Shouldn’t text be open data too? The search for an inclusive data definition
As our friends at the OpenGov Foundation know all too well, open access to the law is not a given in American cities: Many, if not most, of the city ordinances, executive orders, resolutions and other policy documents that govern our municipalities are not being proactively released online as open, structured, machine-readable data for anyone to access, download and reuse. We believe that open data policy can help address this problem, but we’re not seeing many real-world examples of this yet. We previously elaborated on the issues addressed by our new Open Data Policies Decoded resource, namely that open data policy in American cities is certainly not setting a good example of open access to the law; open data policies themselves are not open, and what’s worse is that many of these policies are actually potentially creating barriers to municipalities sharing any policy as open data.
That’s because many of these policies either implicitly or explicitly exclude nonquantitative/nontabular data (such as textual data) from being included as part of open data programs in their legal definitions of data/open data. In reviewing the definitions of “data,” “public information/data” and “open data” laid out in open data policies, we found that nearly half of state, county, or municipal open data policies are restrictive or somewhat restrictive of “non-narrative” or non “quantitative” or “textual” data.
The word ‘Open Data’ shall refer to structured data (i.e. tabular or relational, such as spreadsheets and databases, and as opposed to solely textual documents) that is collected, created, or stored by the City that is a matter of public record or otherwise accessible by a FOIA request. This ordinance does not require or restrict posting public records outside of the open data portal. (emphasis added)
Did you catch that? “As opposed to solely textual documents.” Some of the most important public information, including public policy, is contained in textual documents — and this information can and should be open too.
How a flawed idea can spread
And Jackson is not alone. Consider New York’s City’s 2012 Local Law 11, a highly visible open data policy laying out the country’s largest municipal open data program.

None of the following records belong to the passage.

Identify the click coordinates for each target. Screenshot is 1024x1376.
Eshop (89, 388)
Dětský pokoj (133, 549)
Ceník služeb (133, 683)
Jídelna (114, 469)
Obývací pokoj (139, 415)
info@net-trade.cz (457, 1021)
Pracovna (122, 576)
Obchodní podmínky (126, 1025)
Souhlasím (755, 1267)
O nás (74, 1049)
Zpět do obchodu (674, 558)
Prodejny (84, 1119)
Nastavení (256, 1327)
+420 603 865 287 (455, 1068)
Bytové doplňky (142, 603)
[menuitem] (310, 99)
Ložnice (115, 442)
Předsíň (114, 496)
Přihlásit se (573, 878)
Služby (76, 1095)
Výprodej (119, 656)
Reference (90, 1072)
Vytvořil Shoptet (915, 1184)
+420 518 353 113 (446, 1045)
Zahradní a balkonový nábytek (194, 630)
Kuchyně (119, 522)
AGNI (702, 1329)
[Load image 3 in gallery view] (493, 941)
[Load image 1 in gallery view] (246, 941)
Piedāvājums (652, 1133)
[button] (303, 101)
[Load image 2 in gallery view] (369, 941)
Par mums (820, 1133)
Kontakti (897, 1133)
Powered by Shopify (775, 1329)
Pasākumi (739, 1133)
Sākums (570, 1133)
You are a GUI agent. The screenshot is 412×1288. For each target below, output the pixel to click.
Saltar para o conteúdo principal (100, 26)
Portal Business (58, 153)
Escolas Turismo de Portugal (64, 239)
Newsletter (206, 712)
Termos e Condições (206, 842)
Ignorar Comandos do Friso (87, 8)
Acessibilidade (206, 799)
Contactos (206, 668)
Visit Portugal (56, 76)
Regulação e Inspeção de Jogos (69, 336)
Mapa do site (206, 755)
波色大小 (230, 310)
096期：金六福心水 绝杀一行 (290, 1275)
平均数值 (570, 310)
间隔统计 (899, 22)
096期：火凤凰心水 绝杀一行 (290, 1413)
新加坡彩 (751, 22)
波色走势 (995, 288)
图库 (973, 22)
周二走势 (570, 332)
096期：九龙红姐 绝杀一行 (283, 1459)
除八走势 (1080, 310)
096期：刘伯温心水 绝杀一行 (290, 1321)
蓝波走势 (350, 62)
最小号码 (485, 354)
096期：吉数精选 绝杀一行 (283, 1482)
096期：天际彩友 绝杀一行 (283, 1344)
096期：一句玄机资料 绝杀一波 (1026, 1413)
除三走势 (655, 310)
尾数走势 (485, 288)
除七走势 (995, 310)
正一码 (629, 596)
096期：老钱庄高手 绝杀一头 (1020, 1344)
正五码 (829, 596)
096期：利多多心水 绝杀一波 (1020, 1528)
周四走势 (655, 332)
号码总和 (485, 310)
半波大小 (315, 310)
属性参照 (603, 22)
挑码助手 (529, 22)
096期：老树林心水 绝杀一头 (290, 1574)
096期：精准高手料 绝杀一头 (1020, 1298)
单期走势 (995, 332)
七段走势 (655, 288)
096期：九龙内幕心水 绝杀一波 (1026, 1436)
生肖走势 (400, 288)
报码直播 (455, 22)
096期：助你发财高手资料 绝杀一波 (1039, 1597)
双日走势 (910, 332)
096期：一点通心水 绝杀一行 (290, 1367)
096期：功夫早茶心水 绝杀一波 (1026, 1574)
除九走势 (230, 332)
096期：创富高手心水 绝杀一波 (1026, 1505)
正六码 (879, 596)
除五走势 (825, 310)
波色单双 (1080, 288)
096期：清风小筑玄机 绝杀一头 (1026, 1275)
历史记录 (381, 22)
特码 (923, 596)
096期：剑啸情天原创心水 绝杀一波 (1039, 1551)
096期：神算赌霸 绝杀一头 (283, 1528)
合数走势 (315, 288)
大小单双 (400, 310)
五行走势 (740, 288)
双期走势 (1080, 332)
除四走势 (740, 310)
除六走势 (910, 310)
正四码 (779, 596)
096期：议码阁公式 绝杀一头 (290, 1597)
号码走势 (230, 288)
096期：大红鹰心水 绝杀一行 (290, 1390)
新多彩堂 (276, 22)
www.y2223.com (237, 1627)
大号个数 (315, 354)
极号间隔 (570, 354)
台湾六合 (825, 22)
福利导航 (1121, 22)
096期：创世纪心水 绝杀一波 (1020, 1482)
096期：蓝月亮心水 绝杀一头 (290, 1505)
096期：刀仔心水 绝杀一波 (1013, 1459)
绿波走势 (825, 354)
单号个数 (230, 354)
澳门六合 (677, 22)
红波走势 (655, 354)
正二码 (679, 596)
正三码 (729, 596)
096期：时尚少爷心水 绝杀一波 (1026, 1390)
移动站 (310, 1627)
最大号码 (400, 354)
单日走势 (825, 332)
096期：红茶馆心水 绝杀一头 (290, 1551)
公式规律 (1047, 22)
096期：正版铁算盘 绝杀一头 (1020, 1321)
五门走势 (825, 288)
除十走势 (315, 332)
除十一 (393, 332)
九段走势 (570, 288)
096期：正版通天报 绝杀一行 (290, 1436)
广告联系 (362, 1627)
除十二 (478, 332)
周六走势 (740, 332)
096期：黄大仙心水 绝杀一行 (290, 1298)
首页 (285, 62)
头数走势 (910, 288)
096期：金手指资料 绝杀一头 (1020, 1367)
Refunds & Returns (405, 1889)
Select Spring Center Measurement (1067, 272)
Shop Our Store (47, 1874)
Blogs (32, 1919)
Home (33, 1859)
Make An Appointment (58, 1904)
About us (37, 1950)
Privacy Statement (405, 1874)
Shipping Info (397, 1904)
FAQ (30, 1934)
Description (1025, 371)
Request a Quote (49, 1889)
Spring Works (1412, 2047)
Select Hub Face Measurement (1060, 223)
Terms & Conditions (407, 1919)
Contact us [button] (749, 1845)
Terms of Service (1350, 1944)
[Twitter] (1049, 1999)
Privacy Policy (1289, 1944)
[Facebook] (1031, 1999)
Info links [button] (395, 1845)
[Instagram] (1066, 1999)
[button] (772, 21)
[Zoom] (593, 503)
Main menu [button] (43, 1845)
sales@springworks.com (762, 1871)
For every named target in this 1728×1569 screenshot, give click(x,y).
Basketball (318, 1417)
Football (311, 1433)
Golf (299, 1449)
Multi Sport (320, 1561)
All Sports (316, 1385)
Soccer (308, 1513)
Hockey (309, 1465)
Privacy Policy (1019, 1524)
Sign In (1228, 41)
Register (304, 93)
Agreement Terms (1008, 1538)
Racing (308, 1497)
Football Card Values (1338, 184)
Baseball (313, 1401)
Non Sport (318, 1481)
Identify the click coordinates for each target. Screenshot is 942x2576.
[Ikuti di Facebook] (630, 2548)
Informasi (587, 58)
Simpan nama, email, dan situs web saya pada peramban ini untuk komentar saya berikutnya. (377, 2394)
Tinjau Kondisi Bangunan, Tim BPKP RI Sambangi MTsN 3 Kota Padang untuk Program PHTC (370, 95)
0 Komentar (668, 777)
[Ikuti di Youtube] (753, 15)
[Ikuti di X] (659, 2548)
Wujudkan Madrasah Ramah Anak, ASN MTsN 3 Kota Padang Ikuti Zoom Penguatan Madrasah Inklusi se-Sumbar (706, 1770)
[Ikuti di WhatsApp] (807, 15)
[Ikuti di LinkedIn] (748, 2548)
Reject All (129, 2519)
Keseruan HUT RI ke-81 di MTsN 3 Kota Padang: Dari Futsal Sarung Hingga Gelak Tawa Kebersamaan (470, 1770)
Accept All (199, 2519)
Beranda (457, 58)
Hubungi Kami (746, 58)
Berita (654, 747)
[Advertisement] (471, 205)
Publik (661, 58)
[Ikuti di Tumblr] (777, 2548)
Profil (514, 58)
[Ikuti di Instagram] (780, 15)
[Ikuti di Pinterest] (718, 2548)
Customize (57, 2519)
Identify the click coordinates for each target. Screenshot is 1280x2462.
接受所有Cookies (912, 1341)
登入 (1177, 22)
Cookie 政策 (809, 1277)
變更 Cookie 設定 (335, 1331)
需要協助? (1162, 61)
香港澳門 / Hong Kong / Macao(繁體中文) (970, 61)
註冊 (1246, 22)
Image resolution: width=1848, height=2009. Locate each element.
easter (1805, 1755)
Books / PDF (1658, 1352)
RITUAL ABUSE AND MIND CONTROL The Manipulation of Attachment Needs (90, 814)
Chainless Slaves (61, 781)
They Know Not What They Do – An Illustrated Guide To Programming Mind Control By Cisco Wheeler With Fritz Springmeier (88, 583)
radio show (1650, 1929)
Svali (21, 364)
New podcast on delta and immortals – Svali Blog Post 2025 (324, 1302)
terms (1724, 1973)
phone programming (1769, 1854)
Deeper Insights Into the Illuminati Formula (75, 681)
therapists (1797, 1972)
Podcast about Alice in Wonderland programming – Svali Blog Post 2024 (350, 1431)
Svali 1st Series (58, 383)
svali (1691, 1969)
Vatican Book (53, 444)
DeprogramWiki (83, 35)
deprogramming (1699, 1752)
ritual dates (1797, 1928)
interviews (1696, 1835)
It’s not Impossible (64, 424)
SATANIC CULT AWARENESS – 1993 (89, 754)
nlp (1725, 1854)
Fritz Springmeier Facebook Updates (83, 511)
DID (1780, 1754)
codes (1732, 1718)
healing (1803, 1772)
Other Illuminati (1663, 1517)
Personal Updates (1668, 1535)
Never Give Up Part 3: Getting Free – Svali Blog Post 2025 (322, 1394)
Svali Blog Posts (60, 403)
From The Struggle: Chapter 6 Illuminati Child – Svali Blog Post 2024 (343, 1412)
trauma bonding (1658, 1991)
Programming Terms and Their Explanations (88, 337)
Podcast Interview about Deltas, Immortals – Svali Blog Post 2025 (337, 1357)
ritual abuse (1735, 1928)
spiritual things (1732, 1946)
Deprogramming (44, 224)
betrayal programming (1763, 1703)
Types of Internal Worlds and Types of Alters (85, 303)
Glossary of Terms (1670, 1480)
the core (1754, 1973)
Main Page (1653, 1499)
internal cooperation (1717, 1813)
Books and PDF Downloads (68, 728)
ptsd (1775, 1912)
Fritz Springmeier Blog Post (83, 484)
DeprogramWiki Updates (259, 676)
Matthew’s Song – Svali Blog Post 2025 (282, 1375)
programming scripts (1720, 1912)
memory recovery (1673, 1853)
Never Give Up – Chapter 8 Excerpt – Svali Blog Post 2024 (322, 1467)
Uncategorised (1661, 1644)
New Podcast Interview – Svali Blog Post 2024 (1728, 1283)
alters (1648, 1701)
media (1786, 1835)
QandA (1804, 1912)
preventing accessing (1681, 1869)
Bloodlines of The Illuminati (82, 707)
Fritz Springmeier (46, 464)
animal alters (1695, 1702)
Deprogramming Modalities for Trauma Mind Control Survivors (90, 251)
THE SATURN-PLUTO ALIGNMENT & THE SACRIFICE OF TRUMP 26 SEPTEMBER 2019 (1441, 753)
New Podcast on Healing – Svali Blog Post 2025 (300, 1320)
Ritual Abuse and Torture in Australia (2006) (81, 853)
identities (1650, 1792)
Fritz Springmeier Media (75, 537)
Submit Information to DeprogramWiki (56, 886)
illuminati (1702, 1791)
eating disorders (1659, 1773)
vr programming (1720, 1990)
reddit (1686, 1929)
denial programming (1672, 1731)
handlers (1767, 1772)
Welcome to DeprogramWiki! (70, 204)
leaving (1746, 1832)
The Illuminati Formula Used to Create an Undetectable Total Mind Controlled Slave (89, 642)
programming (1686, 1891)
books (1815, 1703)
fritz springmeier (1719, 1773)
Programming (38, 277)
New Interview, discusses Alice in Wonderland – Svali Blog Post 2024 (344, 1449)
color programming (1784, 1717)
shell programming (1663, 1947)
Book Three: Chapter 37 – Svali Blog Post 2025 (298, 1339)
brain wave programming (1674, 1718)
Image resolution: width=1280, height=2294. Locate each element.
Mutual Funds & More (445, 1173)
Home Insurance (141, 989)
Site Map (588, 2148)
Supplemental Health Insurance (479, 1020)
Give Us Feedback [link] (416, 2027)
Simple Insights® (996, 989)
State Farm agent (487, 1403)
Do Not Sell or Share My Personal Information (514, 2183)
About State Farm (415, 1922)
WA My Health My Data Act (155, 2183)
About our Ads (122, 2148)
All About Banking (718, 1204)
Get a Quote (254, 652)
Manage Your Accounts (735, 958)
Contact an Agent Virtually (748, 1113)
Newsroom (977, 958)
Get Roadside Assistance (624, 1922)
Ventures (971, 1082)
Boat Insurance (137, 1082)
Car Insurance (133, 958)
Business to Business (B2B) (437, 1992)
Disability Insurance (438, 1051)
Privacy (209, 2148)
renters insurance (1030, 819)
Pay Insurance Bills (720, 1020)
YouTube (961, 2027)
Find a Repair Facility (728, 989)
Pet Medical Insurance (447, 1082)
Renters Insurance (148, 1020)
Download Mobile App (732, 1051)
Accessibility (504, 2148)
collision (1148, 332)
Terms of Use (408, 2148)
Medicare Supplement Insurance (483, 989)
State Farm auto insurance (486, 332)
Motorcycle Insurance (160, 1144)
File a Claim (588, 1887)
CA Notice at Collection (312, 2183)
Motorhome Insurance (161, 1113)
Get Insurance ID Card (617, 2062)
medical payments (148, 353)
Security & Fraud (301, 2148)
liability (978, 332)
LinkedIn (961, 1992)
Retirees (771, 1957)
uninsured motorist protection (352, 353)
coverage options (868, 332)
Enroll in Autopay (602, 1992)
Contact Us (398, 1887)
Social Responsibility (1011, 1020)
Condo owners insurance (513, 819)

Because of this viability, many of the policy ideas contained in Local Law 11 have been replicated elsewhere. Reuse of good policy ideas from New York City in other jurisdictions has largely been a good thing, helping best practices in open data to take hold throughout the country. However, one oft-replicated aspect of New York Local Law 11 is the law’s definition of “data,” which specifies that open data is “non-narrative.” By our count, this definition — which may be interpreted as discouraging the inclusion of important public information like policy text in open data programs — has spread to at least 14 other open data policies throughout the country.
Definitions of open data and related terms in cities across the U.S. To view this in a new window, click here.
When remix culture is at its best, reuse involves tweaking the original to create thoughtful variants and improvements. One such variant to NYC Local Law 11’s definition of data was an important addition made in Montgomery County, Md. (MoCo). MoCo’s 2012 open data policy adds that beyond “non-narrative” digital information, “data” can also include “digital information … in an unstructured factual or content form … or other narrative form” (emphasis added). But MoCo does not have the visibility of New York City, and even after this meaningful addition to an evolving definition of data — an addition that potentially helps pave the way for open access to policy — no jurisdiction has replicated it since.
It’s unclear if definitions of open data are the primary reason that policy text is, by and large, not accessible, or if instead these definitions are a symptom of the same root causes. It may be: that “data” is often thought of as numbers, not words; that dealing with textual information is perceived to be harder than dealing with tabular or numerical information; or that digitizing the law is often contracted out to third party vendors like LexisNexis that have an interest in keeping policy information proprietary, not in treating it as open data. It should also be noted that there are jurisdictions that, despite likely not having inclusive definitions of open data, are bucking the trend and incorporating textual policy information as part of open data initiatives. OpenGov Foundation’s America Decoded project documents some great examples of state and local governments doing just that, but these governments are the exception, not the rule. (And even when municipal codes are open, executive orders and other important administrative policy documents remain closed.) Whatever the reasons for that, official policy language that either explicitly or more subtly excludes textual information from open data initiatives certainly can’t help.
From copy-and-paste policy to policy remix
We’ve previously written about “copy-and-paste” open data policies and some of the pitfalls to that approach; even way back in 2013, we noted our concerns about the “non-narrative” qualifier in New York City’s definition of data, as well as the risk of that definition spreading to other jurisdictions. The copy-and-paste approach to open data policy can be described as un-thoughtfully grabbing what’s available. And when what’s available is limited — again, because open data policies aren’t open — this can mean replicating a flawed definition or some other aspect of an original that is less than perfect for the new jurisdiction.
Our goal for resources like our new Open Data Policies Decoded website is definitively not to foster copy-and-paste open data policy, but instead to empower open data policy remix — to help surface good policy ideas from jurisdictions beyond just the major players like New York City (places like Montgomery County) to provide the broader context of what has been done for thoughtful reuse. If we can reduce the barriers to the spread of public policy language that supports open data generally and open legislative data specifically, we’ll enable a kind of virtuous self-replication, laying the groundwork for increased usability of all kinds of policy — not just open data policy.